First, I have to say that English is not my mother tongue. Not even close, especially with my recent improvements on German language, that have deteriorated my English writing skills. But I love writing in English because somehow I do not need to look for the perfect word to come out, I just write what I feel, how I sense the world, how am I feeling, and that’s easy!

Right now I wake again, from a deep dreaming that have consumed my last 3 years. Today I say goodbye to my efforts to make Startics a great company. It is, it was. But now it’s the time to draw my attention from programming and focus myself on music and other business. Now I have decided to continue working as a programmer, just for the sake of friendship and because some projects really need us to be part of 😉 – Startics will remain as the first company who I dreamed of, and her memory (yes, it was a girl) will be kept on those shy websites that still spot the beloved “powered by Startics” on the footer.

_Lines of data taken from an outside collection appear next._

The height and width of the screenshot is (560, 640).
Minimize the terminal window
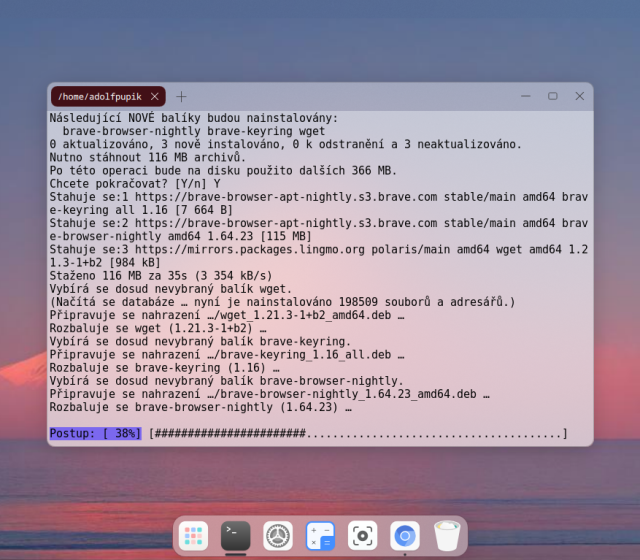(526, 97)
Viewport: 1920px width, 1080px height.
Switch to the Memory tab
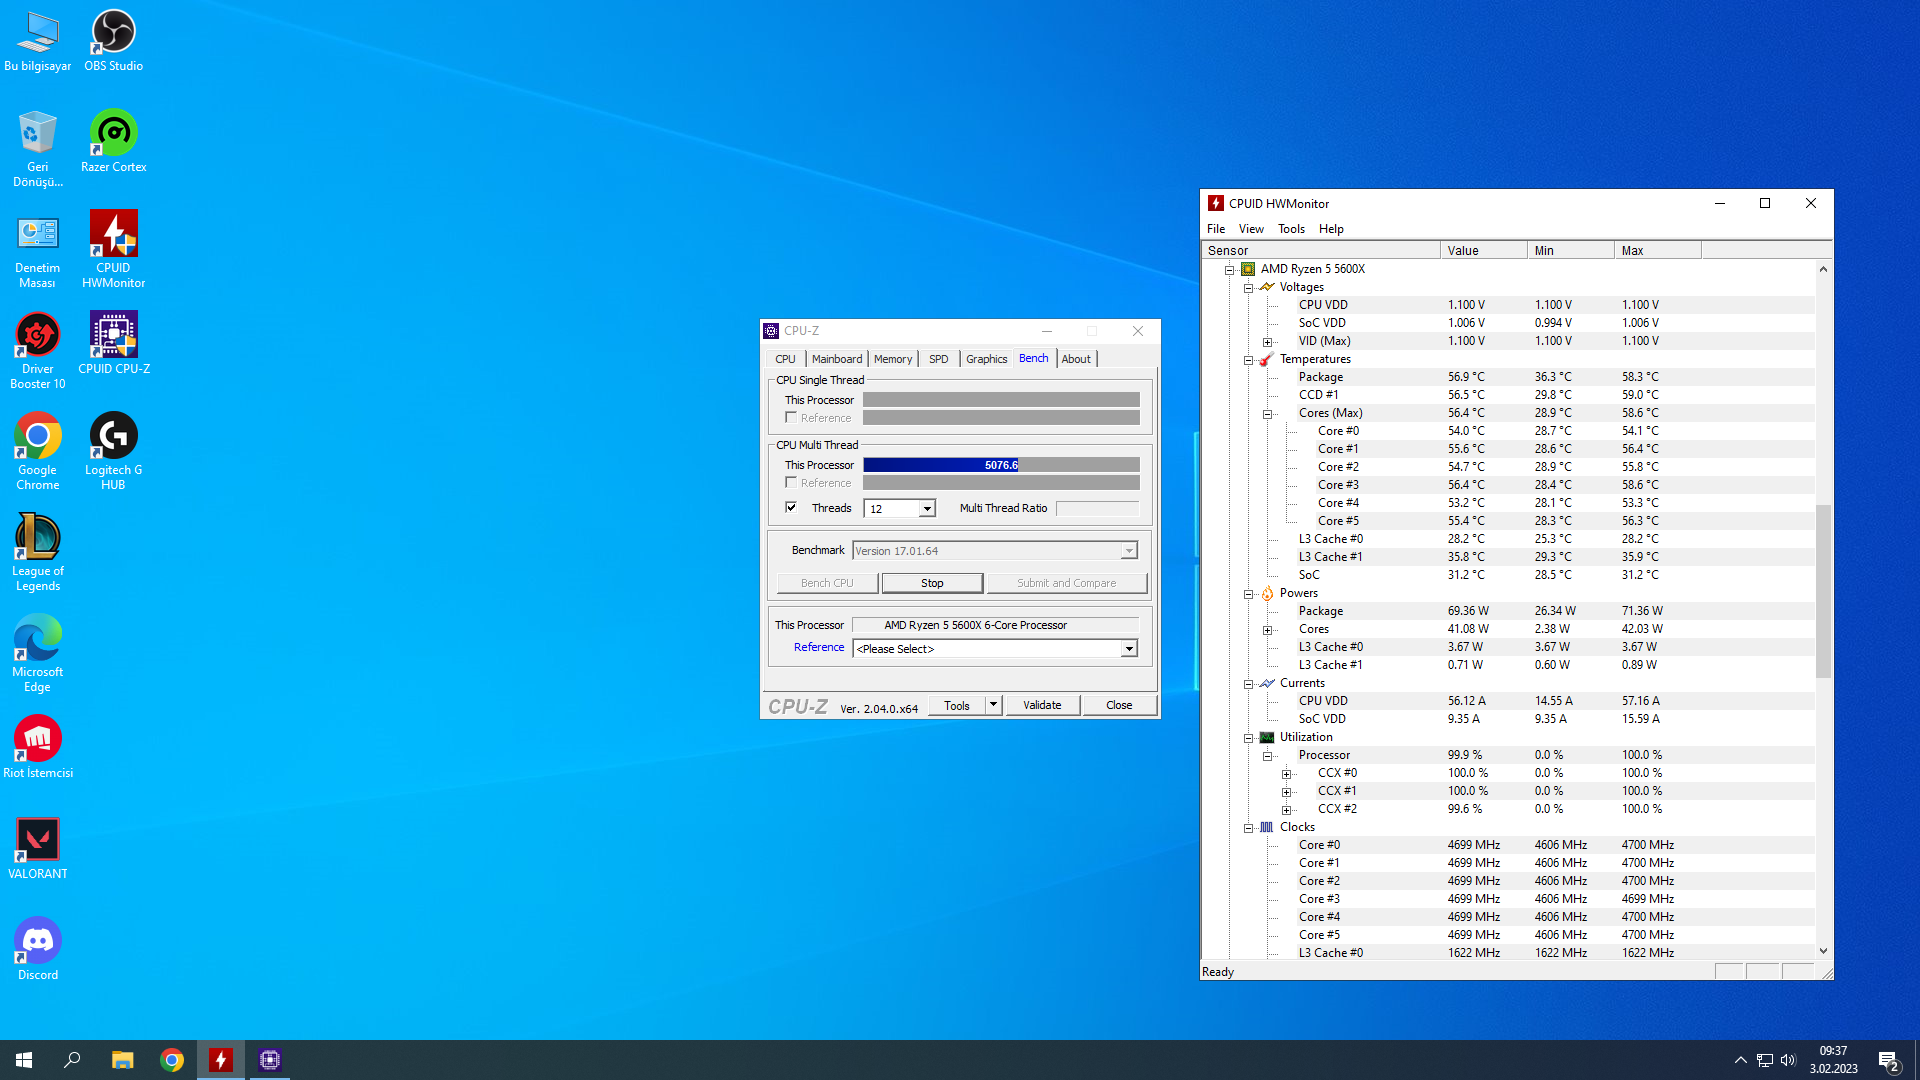[892, 359]
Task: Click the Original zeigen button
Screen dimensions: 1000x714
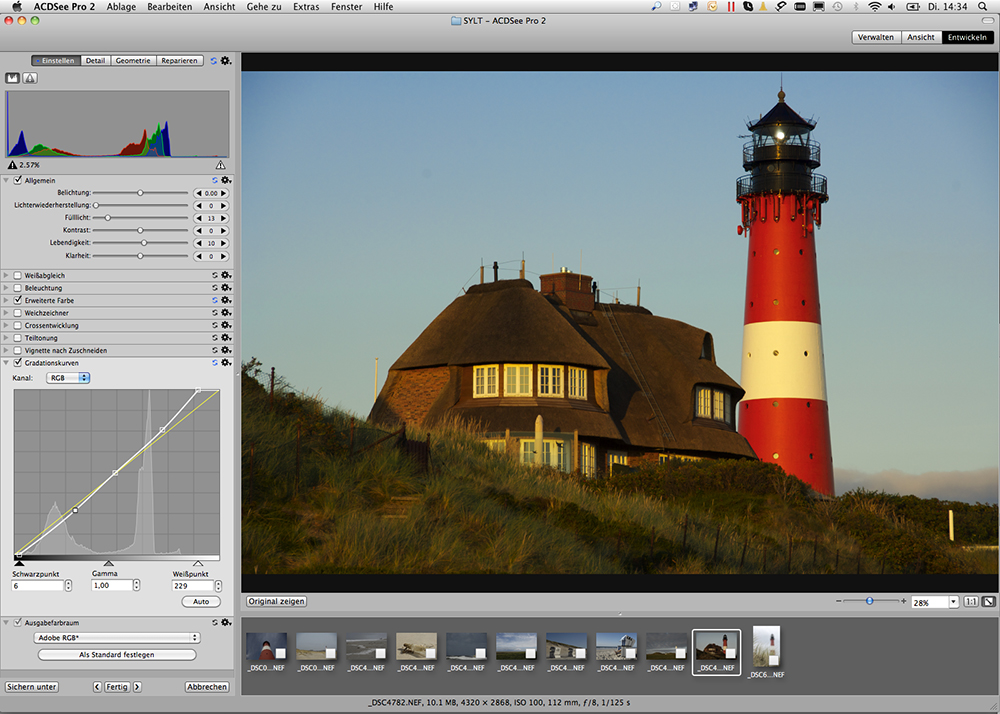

It’s a little hard to say goodbye. I could have tears on my eyes, but all I have is a smile for the time we work together with Ana, Julian, Robert, Rafaela and Sebastian. We created some beautiful websites and I personally dreamed of making something big out of this company. I can safely say that Startics was powered by heart.

Now, the time for cakes and music symbols has come. As the winter approaches and the days become darker and cooler, I see myself eating delicious cakes and devoting time and action to make Ana’s dream real. At the same time I’ll run to face the old monsters of my childhood with a recently strengthened and -overall- overlooked courage. I’m deep into sight reading and my little drummer will accompany me in the journey.